The Worshipful Company of Upholders is one of the Livery Companies of the City of London. "Upholder" is an archaic word for "upholsterer". In past times, upholders did not just manufacture and sell upholstered goods but were cabinet makers, undertakers, soft furnishers, auctioneers, and valuers. The organisation was formed on 1 March 1360 and officially incorporated by a Royal Charter granted by Charles I in 1626. The Company originally had the right to set standards for upholstery within London and to search, seize and destroy defective upholstery. However, over the years, the Company's power has eroded, as has the profession of upholsterers, because of the advancement of technology.

The Livery's purpose today is:
To Uphold the livery of the Upholders, ensuring it continues to flourish. Upholding the craft of the Upholder and through charitable giving uphold individuals and organisations connected with our trade and Livery.

To celebrate the 400th anniversary of its first charter, this year, the Livery is sponsoring a project with 12 Catherdrals and 1 prison to create the most significant piece of Opus Anglicanum embroidery to be made in 500 years. The embroidery has been designed by international iconographer Aidan Hart, well known for designing the Royal Anointing Screen used at the coronation of King Charles III. All practical training, support and project management will be provided by the Royal School of Needlework. The embroidery is being completed by over 100 volunteer stitchers. In St Pauls, Durham, Liverpool, Lincoln, Exeter, St Albans, Winchester, Salisbury, Southwell, Derby, Norwich and Lichfield cathedrals and the charity Fine Cell Work.
The Circle of Life has been designed with 25 detailed Opus Anglicanum panels, depicting the participating cathedrals, the Upholders’ Armorial Bearings and the Company’s history.
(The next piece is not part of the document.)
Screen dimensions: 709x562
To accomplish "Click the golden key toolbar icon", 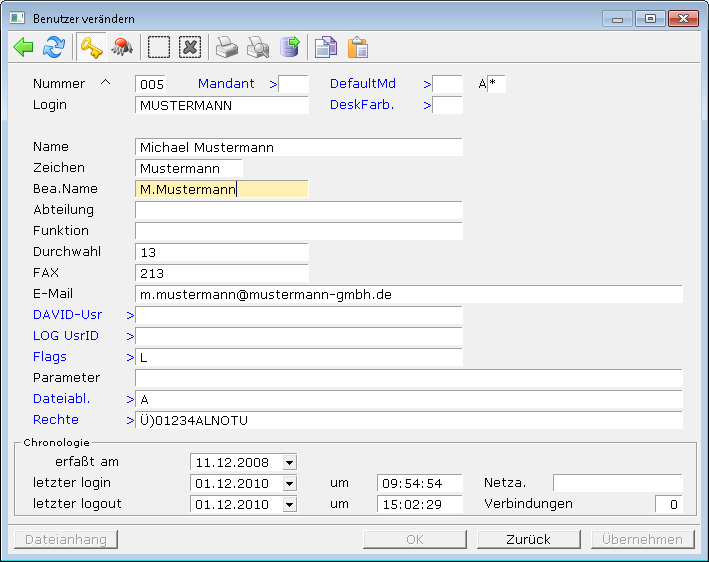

In support of the upholstery and soft furnishing trade, the Livery provides prizes and bursaries to students studying these crafts. It gives Merit Awards to companies achieving the highest standards of craftsmanship and Master Craftsman awards to individuals. Working closely with the Association of Master Upholsterers and Soft Furnishers, it is developing a "Centres of Excellence" scheme for colleges and other organisations to ensure traditional upholstery skills are taught and passed on to professionals and enthusiasts. In 2017, the first Upholders' apprentice to complete his training through the Livery Companies' Apprenticeship Scheme was awarded his certificate by the Lord Mayor of London. In addition to working with the AMUSF, the company supports the Guild of Traditional Upholsterers. The Livery provides several pensions to special-needs pensioners who have worked in the trade.

Upholders arranged the funeral of Admiral Lord Nelson, and the Livery is proud to include undertakers today. Members of the company continue to be involved with the funerals of national figures. The Livery also works with SAIF and NAFD and other associations involved with funerals. The name Undertaker also has Upholder as its root.

The Upholders Charity supports the charitable aims of the Livery. This charity incorporates the earlier Peter Jackson and the Neville Hayman Charities. It supports its crafts & artisans especially through training and other charities connected with the City of London and the armed forces. The Livery maintains its connections with TS Upholder, the Chelmsford Sea Cadet unit.

The Livery and Liverymen are actively involved in many organisations and charities in the City of London, including Castle Baynard Ward Club, as the site of the Company's Hall until the Great Fire in 1666 is in the Ward. The Company is the forty-ninth in the order of precedence for Livery Companies. Its motto is Sustine Bona, Latin for Uphold the Good.